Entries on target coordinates
┄┄┄┄┄┄┄┄┄┄┄┄┄┄┄┄┄┄┄┄
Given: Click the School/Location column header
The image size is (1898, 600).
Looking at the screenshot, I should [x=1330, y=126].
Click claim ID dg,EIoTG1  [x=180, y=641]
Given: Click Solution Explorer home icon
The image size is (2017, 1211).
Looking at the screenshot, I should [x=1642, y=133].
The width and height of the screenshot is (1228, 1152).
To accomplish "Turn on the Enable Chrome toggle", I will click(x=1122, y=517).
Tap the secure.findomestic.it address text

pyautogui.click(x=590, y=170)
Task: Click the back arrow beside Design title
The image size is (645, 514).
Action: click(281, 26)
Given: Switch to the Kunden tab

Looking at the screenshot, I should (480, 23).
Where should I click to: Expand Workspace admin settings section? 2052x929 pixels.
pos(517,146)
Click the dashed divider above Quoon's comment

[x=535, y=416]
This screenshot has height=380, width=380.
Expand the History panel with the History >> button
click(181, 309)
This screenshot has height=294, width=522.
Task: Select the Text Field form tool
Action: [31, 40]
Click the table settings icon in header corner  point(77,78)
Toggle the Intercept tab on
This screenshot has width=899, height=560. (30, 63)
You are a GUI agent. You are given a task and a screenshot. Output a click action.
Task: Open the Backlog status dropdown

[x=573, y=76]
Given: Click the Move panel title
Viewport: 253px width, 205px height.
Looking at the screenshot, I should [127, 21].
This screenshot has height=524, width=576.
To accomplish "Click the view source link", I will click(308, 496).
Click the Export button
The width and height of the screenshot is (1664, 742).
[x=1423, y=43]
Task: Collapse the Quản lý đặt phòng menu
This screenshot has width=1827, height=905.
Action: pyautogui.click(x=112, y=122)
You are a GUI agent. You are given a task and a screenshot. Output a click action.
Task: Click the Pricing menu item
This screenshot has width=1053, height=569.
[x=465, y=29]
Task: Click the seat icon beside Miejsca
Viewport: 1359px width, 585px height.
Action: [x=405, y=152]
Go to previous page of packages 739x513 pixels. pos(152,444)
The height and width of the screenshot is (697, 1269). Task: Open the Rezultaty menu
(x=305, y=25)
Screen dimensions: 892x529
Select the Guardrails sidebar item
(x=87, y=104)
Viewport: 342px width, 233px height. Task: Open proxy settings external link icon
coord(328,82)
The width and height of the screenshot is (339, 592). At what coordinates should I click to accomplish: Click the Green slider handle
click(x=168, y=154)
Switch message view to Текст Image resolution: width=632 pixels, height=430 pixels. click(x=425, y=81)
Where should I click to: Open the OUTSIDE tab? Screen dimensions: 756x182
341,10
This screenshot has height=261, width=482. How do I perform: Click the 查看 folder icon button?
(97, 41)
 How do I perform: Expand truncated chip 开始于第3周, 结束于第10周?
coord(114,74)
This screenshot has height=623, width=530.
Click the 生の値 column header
┄┄┄┄┄┄┄┄┄┄┄┄┄┄┄┄┄┄┄┄
# Required task
Reproduce the material above verbatim, line for line, with nothing left out or changed.

# Exercise solution
Given: Click the School/Location column header
The image size is (1898, 600).
Looking at the screenshot, I should [x=1330, y=126].
Click claim ID dg,EIoTG1  [x=180, y=641]
Given: Click Solution Explorer home icon
The image size is (2017, 1211).
Looking at the screenshot, I should [x=1642, y=133].
The width and height of the screenshot is (1228, 1152).
To accomplish "Turn on the Enable Chrome toggle", I will click(x=1122, y=517).
Tap the secure.findomestic.it address text

pyautogui.click(x=590, y=170)
Task: Click the back arrow beside Design title
The image size is (645, 514).
Action: click(281, 26)
Given: Switch to the Kunden tab

Looking at the screenshot, I should (480, 23).
Where should I click to: Expand Workspace admin settings section? 2052x929 pixels.
pos(517,146)
Click the dashed divider above Quoon's comment

[x=535, y=416]
This screenshot has height=380, width=380.
Expand the History panel with the History >> button
click(181, 309)
This screenshot has height=294, width=522.
Task: Select the Text Field form tool
Action: [31, 40]
Click the table settings icon in header corner  point(77,78)
Toggle the Intercept tab on
This screenshot has width=899, height=560. (30, 63)
You are a GUI agent. You are given a task and a screenshot. Output a click action.
Task: Open the Backlog status dropdown

[x=573, y=76]
Given: Click the Move panel title
Viewport: 253px width, 205px height.
Looking at the screenshot, I should [127, 21].
This screenshot has height=524, width=576.
To accomplish "Click the view source link", I will click(308, 496).
Click the Export button
The width and height of the screenshot is (1664, 742).
[x=1423, y=43]
Task: Collapse the Quản lý đặt phòng menu
This screenshot has width=1827, height=905.
Action: pyautogui.click(x=112, y=122)
You are a GUI agent. You are given a task and a screenshot. Output a click action.
Task: Click the Pricing menu item
This screenshot has width=1053, height=569.
[x=465, y=29]
Task: Click the seat icon beside Miejsca
Viewport: 1359px width, 585px height.
Action: [x=405, y=152]
Go to previous page of packages 739x513 pixels. pos(152,444)
The height and width of the screenshot is (697, 1269). Task: Open the Rezultaty menu
(x=305, y=25)
Screen dimensions: 892x529
Select the Guardrails sidebar item
(x=87, y=104)
Viewport: 342px width, 233px height. Task: Open proxy settings external link icon
coord(328,82)
The width and height of the screenshot is (339, 592). At what coordinates should I click to accomplish: Click the Green slider handle
click(x=168, y=154)
Switch message view to Текст Image resolution: width=632 pixels, height=430 pixels. click(x=425, y=81)
Where should I click to: Open the OUTSIDE tab? Screen dimensions: 756x182
341,10
This screenshot has height=261, width=482. How do I perform: Click the 查看 folder icon button?
(97, 41)
 How do I perform: Expand truncated chip 开始于第3周, 结束于第10周?
coord(114,74)
This screenshot has height=623, width=530.
Click the 生の値 column header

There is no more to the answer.